Copy out the following rows without changing anything in them.

Working data:
==================================================

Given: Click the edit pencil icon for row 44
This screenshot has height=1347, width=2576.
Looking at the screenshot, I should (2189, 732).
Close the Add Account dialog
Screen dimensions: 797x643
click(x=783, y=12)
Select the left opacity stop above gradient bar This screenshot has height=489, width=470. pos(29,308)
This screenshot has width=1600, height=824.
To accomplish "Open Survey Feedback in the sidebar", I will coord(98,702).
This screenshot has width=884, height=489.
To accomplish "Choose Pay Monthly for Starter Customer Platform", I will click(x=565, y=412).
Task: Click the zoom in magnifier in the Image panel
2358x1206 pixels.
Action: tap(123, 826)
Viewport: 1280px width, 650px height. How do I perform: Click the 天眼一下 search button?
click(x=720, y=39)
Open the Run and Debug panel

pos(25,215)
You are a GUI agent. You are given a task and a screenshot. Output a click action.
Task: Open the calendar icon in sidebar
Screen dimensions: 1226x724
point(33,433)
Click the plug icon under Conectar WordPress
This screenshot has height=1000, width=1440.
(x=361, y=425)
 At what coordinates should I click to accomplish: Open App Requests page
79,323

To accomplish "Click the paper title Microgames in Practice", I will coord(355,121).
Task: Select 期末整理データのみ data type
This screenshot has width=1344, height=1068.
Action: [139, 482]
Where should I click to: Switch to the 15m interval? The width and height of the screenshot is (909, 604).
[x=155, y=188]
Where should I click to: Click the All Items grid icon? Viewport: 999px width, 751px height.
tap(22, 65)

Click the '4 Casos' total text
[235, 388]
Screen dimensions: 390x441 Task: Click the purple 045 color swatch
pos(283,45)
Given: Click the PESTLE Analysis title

==================================================

Full output:
Given: Click the edit pencil icon for row 44
This screenshot has height=1347, width=2576.
Looking at the screenshot, I should (2189, 732).
Close the Add Account dialog
Screen dimensions: 797x643
click(x=783, y=12)
Select the left opacity stop above gradient bar This screenshot has height=489, width=470. pos(29,308)
This screenshot has width=1600, height=824.
To accomplish "Open Survey Feedback in the sidebar", I will coord(98,702).
This screenshot has width=884, height=489.
To accomplish "Choose Pay Monthly for Starter Customer Platform", I will click(x=565, y=412).
Task: Click the zoom in magnifier in the Image panel
2358x1206 pixels.
Action: tap(123, 826)
Viewport: 1280px width, 650px height. How do I perform: Click the 天眼一下 search button?
click(x=720, y=39)
Open the Run and Debug panel

pos(25,215)
You are a GUI agent. You are given a task and a screenshot. Output a click action.
Task: Open the calendar icon in sidebar
Screen dimensions: 1226x724
point(33,433)
Click the plug icon under Conectar WordPress
This screenshot has height=1000, width=1440.
(x=361, y=425)
 At what coordinates should I click to accomplish: Open App Requests page
79,323

To accomplish "Click the paper title Microgames in Practice", I will coord(355,121).
Task: Select 期末整理データのみ data type
This screenshot has width=1344, height=1068.
Action: [139, 482]
Where should I click to: Switch to the 15m interval? The width and height of the screenshot is (909, 604).
[x=155, y=188]
Where should I click to: Click the All Items grid icon? Viewport: 999px width, 751px height.
tap(22, 65)

Click the '4 Casos' total text
[235, 388]
Screen dimensions: 390x441 Task: Click the purple 045 color swatch
pos(283,45)
Given: Click the PESTLE Analysis title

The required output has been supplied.